Why all the fuss about penalty rates for working on Sunday?
Anyone who has seen Chariots of Fire will remember the central issue in it.
Eric Liddell, a young Scot in training to be a Minister of the Church and selected for an event in the Olympic Games, refused to go further when it transpired that he was to compete on a Sunday.
To him there was to be nothing done on Sunday Sunday was to be given over to rest from labouring, to family, to reading his Bible…
He was part of the spirit of his time, and the time before his time, and the time before that time too.
Those with a taste for 19th century literature will recall reading that working on a Sunday was the Wrong Thing. Profane. Agitation was common that trains must not run on Sunday.
What makes Sunday so different that you have to get double time for working on it? Is it much hotter on a Sunday? Is work more enervating? Does it age you prematurely? Does it rain more, does the wind blow more strongly, are sounds harsher, does the light blind you, do citizens mock you?
Occasionally, when questions like this and the worries of the world generally settle on my shoulders like a flock of pecking ravens, I turn to my old hookah, get my quart of medically approved bong water, and think and think.
And what I think is that the Labour Parties of every country, working through secret meetings with the Lords Day Observance Society, conspired to take us back to the Victorian age. Together they worked to decree Sunday as a Sacred Day. A Sacred Day for worship, and a Sacred Day for gouging Wages Penalties.
It was a sure fire winner. Morality added to union demands. Suited the unions and suited the Lord’s Day people – if you are not working then you have more time to worship and read your Bible.
It’s the very same principle that applies on cigarette duties. Keep raising the tax on ciggies and you have eliminated smoking in the end.
Keep raising the penalty for working on Sunday and you eliminate Sunday trading.
As a gesture to the Jews among us, Labor organisers decreed in their sacred writing, called The Awards, that Saturday should be a semi-sacred day and it is time and a half on that day.

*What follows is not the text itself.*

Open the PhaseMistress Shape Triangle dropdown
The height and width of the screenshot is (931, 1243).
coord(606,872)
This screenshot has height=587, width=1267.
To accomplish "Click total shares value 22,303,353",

This was so successful, so readily accepted by society, that they looked further to sanctify other times. They then made the Hours of Moonlight, or “Night” as it is prosaically known in The Awards, to have penalties attached to those hours too.
The penalties are thrashed out and settled by the representatives of those who work during those times and those who have to pay them.

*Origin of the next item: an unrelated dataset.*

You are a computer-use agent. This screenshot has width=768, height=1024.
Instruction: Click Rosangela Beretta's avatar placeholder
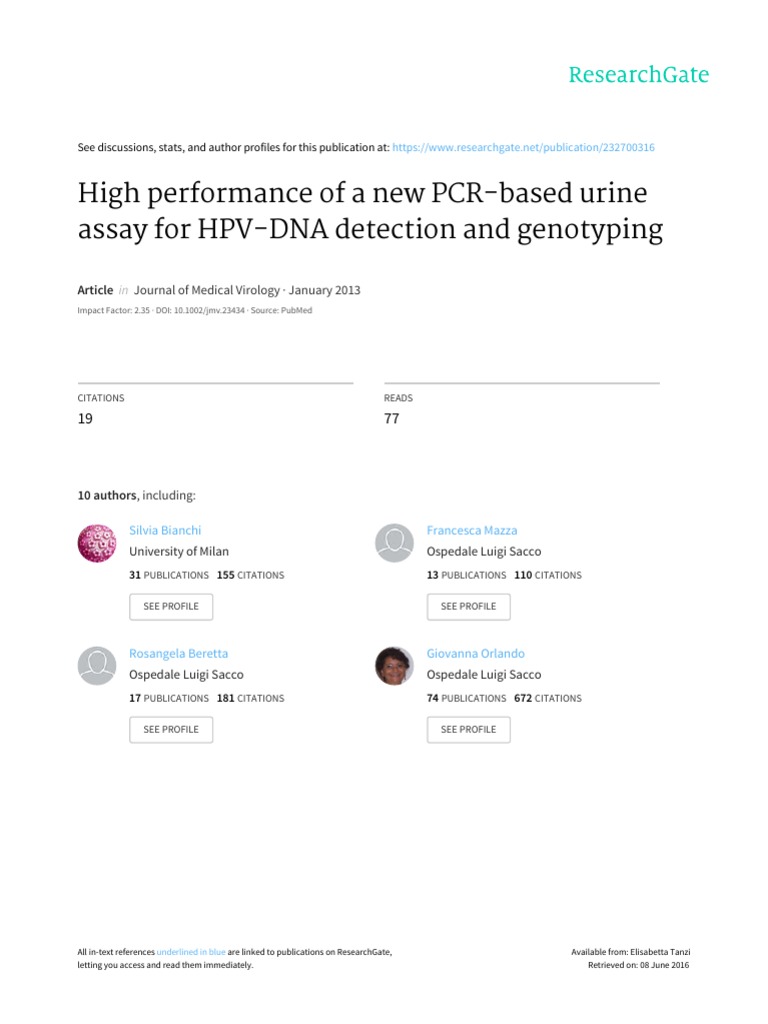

So, without realising it, mankind came to see that the days of the week and the hours of the day could be categorised and divided and sliced and diced into hours of work, and hours of no-work. Exemptions were given to the days and hours of no-work by paying higher wages.
Pay more money for work on these arbitrary times and you could employ people.

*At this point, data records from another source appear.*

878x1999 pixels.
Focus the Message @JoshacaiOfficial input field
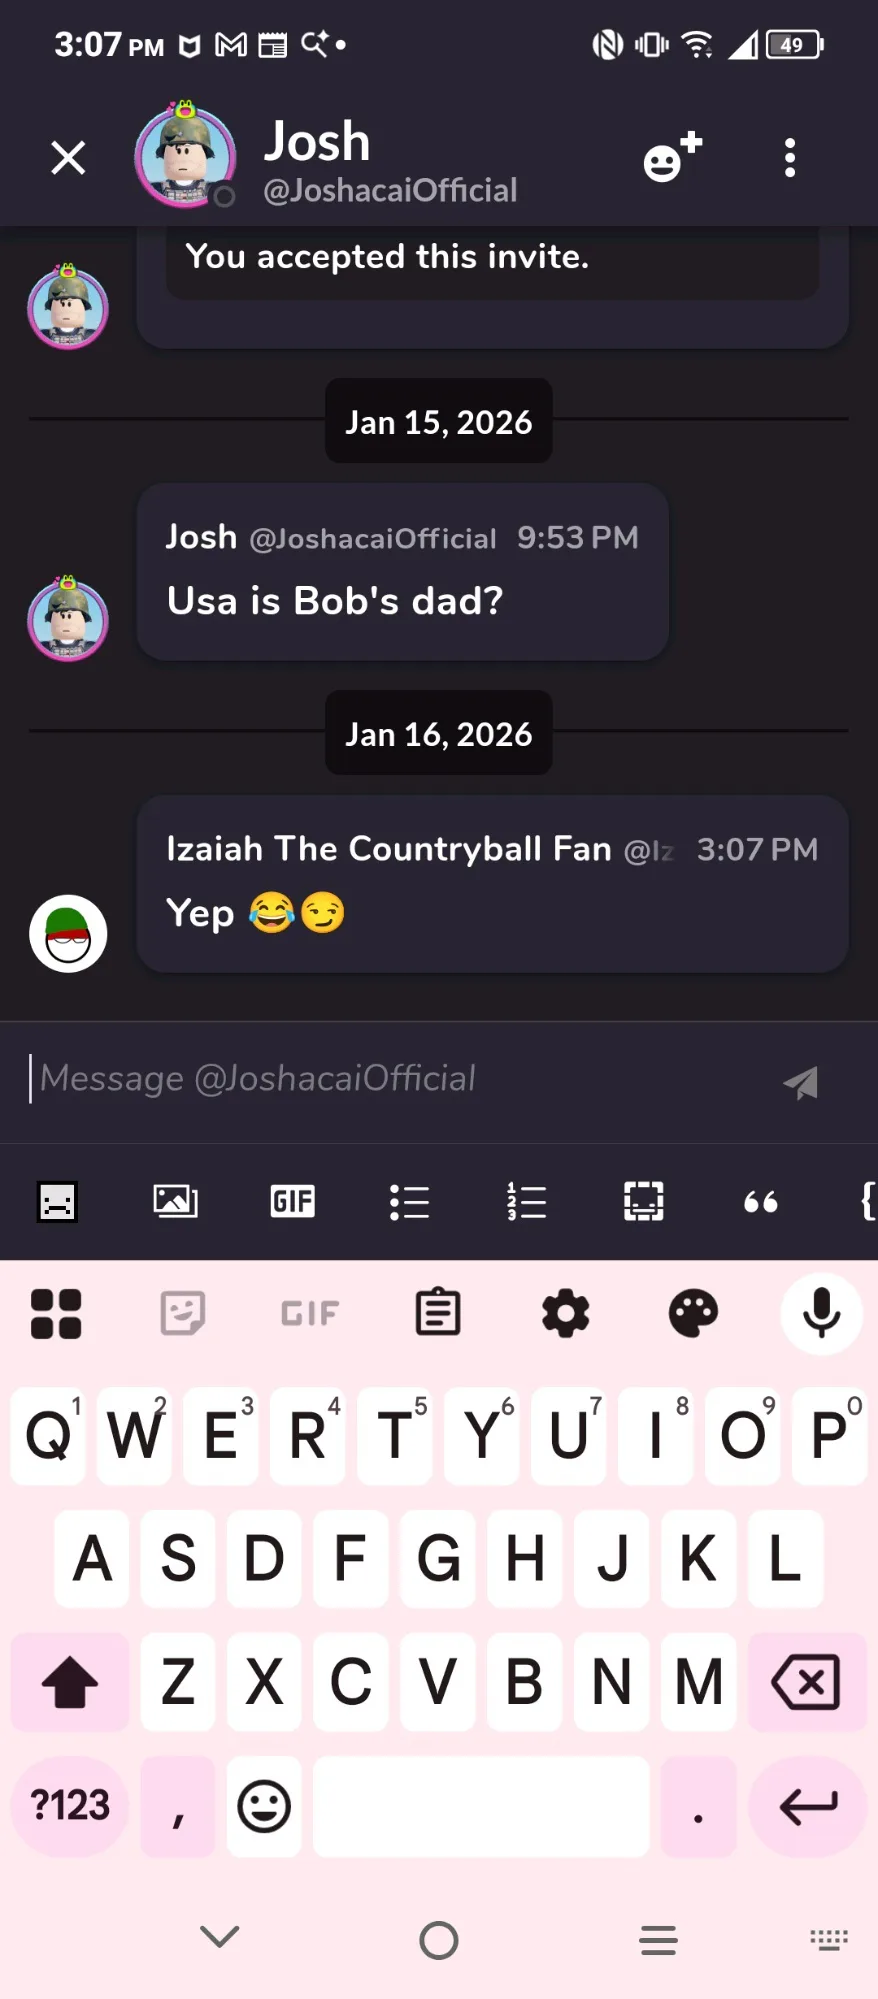click(400, 1079)
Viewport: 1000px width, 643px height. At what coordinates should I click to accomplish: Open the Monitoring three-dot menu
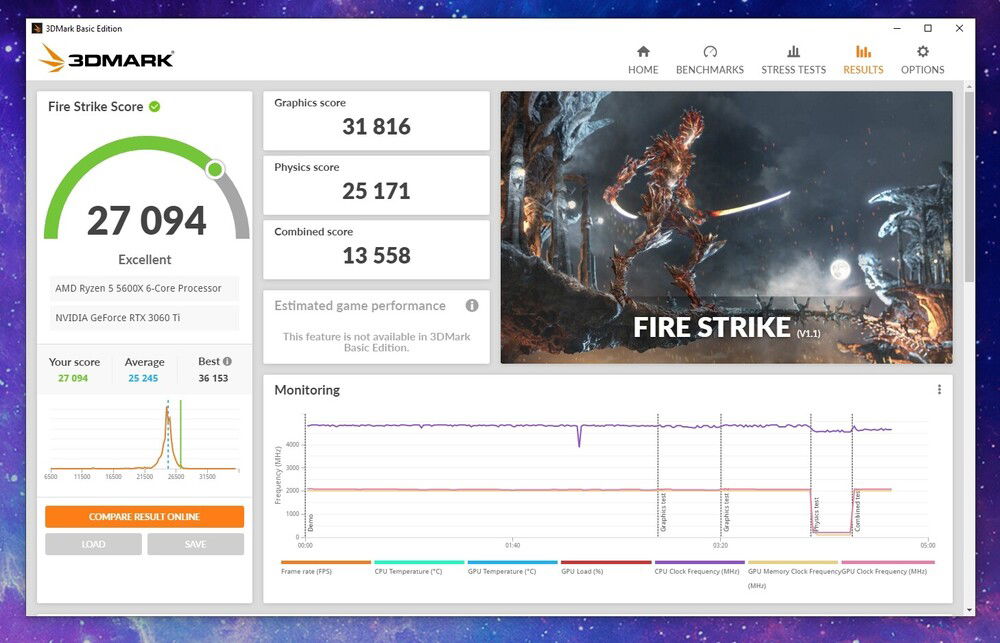pos(939,390)
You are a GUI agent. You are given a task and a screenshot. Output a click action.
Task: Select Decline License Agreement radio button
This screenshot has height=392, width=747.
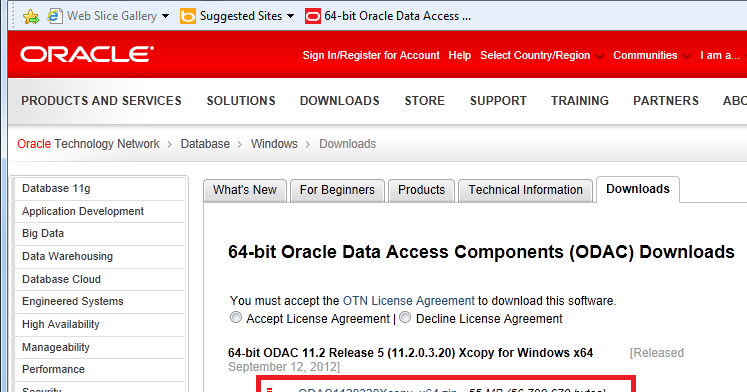coord(405,317)
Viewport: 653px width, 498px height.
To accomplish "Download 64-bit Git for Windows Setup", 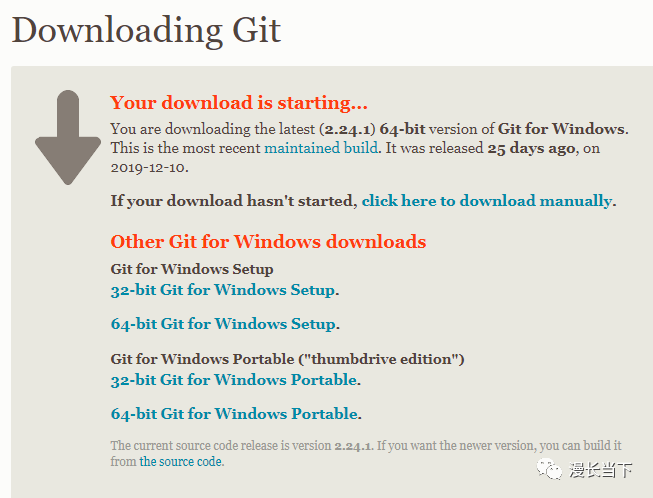I will (223, 324).
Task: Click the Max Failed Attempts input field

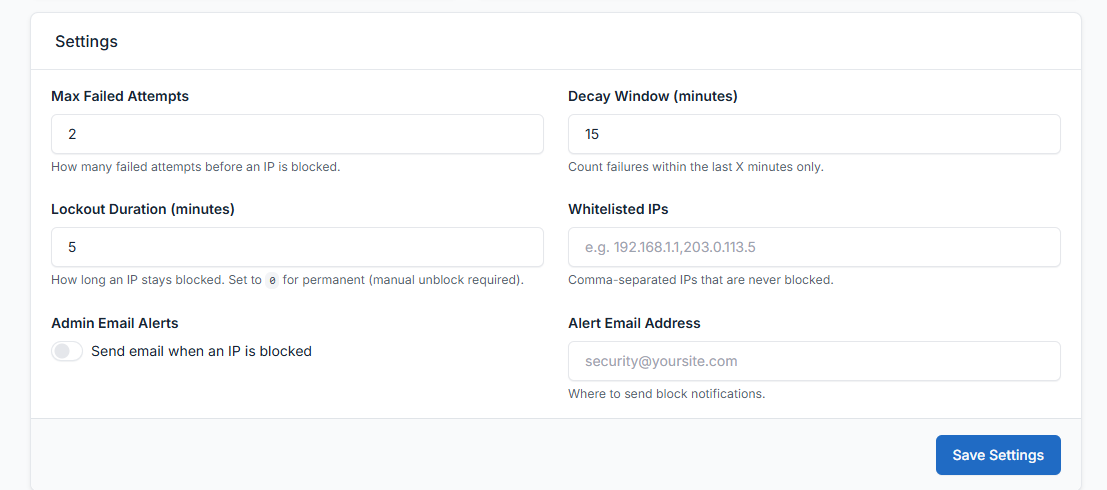Action: [297, 134]
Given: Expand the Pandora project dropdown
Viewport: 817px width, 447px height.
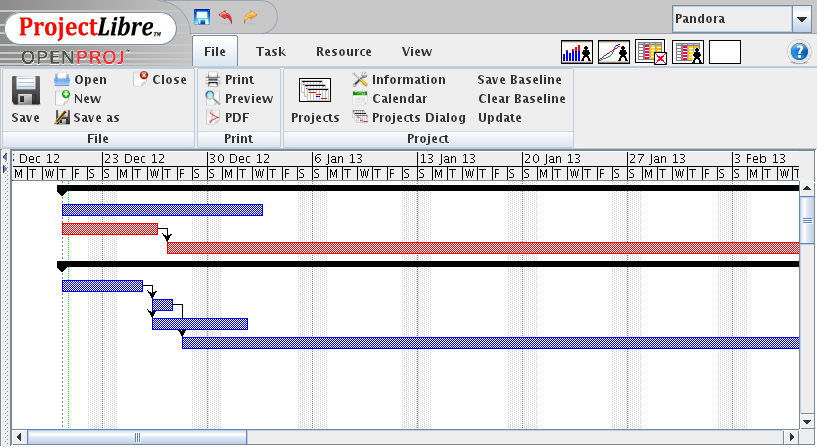Looking at the screenshot, I should pyautogui.click(x=802, y=19).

There was no excuse for it, no reasonable rationale, no justification. It just was. Just is.
That is why when you visit a country town say on a Sunday, the place is deserted. There is one coffee shop open out of maybe a dozen. All the other shops are shut.
That is why platoons of workers are available for working Saturday and Sunday only. As far as they are concerned they make enough to take five days off.
Sunday is a day to remember and reflect how industrial power restored observance of the Lord’s Day.
You were penalised in the old days for not recognising the Lord’s Day; you still are – it’s just that the one paying the penalty has changed.